Dataset entries
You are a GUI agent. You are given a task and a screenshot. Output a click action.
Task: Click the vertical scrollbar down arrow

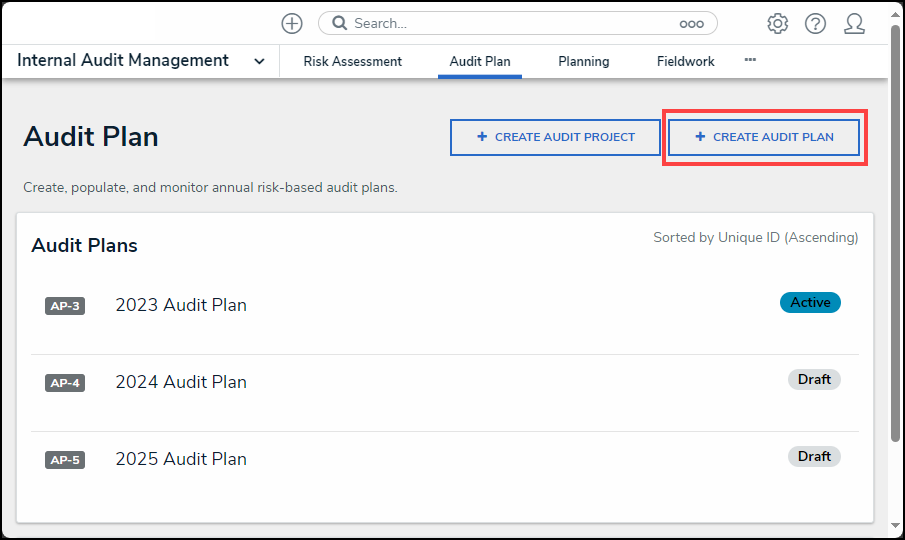click(896, 524)
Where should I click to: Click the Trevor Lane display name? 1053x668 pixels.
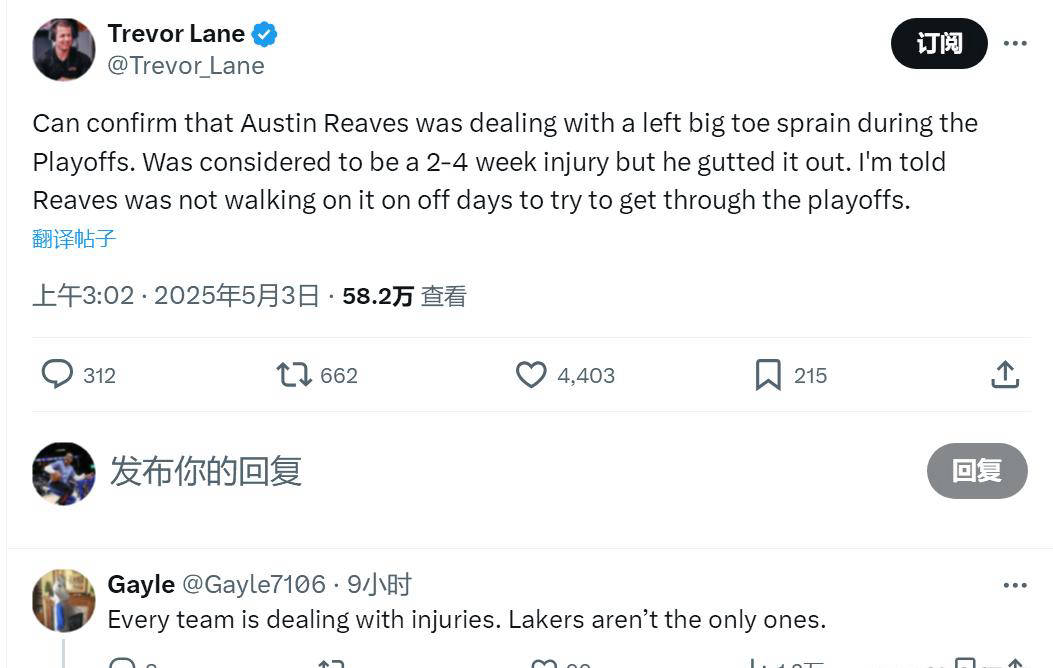click(176, 34)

**REQUIRED ACTION:** Copy exactly the lines from the line that has "Task: Click the vertical scrollbar down arrow" through the last line of the entries above, inclusive, and no others. Pictures do not go in the copy.

**ANSWER TO THIS PROBLEM:**
Task: Click the vertical scrollbar down arrow

click(896, 524)
Where should I click to: Click the Trevor Lane display name? 1053x668 pixels.
click(176, 34)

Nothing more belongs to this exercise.